CHALLENGE 1 =
Answer these questions about the passage on covenants, one answer per line, marked as the questions are:
(a) Which dictionary does it cite for the meaning of "covenant"?
(b) Where were the requirements for the people of Israel under the Old Testament covenants set out?
(c) What does it say the requirements of the Christian covenant do to the Old Testament covenant?
CHALLENGE 2 = List every line that the passage on covenants quotes from Matthew's account, leaving out the chapter-and-verse citations.
CHALLENGE 3 = Write the next part of the passage on covenants, picking up after its final quoted verse.

The Greek and Hebrew meanings of these words correspond to that of the English word - "covenant" - that represents them. A covenant is, according to the Concise Oxford Dictionary, above all an agreement - something that requires something from both parties. The requirements for the people of Israel under the Old Testament covenants were set out in the Old Testament Torah.

The Gospels form a sort of New Testament Torah, wherein we are told not of how a Prophet delivered God's instructions to His people, but rather how God Himself - in the form of the God-Man Jesus - delivered His own instructions. The requirements of the Christian covenant - delivered by Jesus - do not push aside the Old Testament covenant, but fulfill and exceed it. This is clear from Matthew's account:

Ye have heard that it was said by them of old time, Thou shalt not kill ...
But I say unto you, That whosoever is angry with his brother without a cause shall be in danger of the judgment (Matt 5:21-22)

Ye have heard that it was said by them of old time, Thou shalt not commit adultery (Matt 5:27-28)
But I say unto you, That whosoever looketh on a woman to lust after her hath committed adultery with her already in his heart.(Matt 5:27-28)

GIVEN DATA =

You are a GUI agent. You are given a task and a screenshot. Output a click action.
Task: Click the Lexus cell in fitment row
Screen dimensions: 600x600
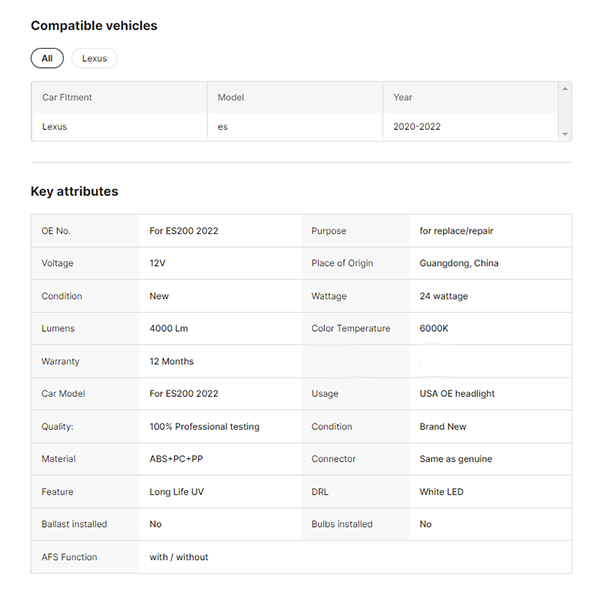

TASK RESPONSE 1 =
(a) The Concise Oxford Dictionary.
(b) In the Old Testament Torah.
(c) They do not push it aside but fulfill and exceed it.

TASK RESPONSE 2 =
Ye have heard that it was said by them of old time, Thou shalt not kill ...
But I say unto you, That whosoever is angry with his brother without a cause shall be in danger of the judgment
Ye have heard that it was said by them of old time, Thou shalt not commit adultery
But I say unto you, That whosoever looketh on a woman to lust after her hath committed adultery with her already in his heart.

TASK RESPONSE 3 =
Again, ye have heard that it hath been said by them of old time, Thou shalt not forswear thyself ...
But I say unto you, Swear not at all; neither by heaven; for it is God’s throne (Matt 5:33-34)

Ye have heard that it hath been said, Thou shalt love thy neighbour, and hate thine enemy ...
But I say unto you, Love your enemies, bless them that curse you, do good to them that hate you, and pray for them which despitefully use you, and persecute you (Matt 5:43-44)

Following the Reformation, strong arguments against the necessity of carrying out the "works" of the Gospel emerged, sometimes conflating Paul's depiction of the works of the Law (Galatians 3:5) with any sort of "work" (Greek ergon; viz. "ergonomic"). Another position taken sometimes for ignoring the Gospel commandments is that the Gospels were written largely for Jews, and that Gentiles have a whole different set of precepts - mostly the Epistles of Paul.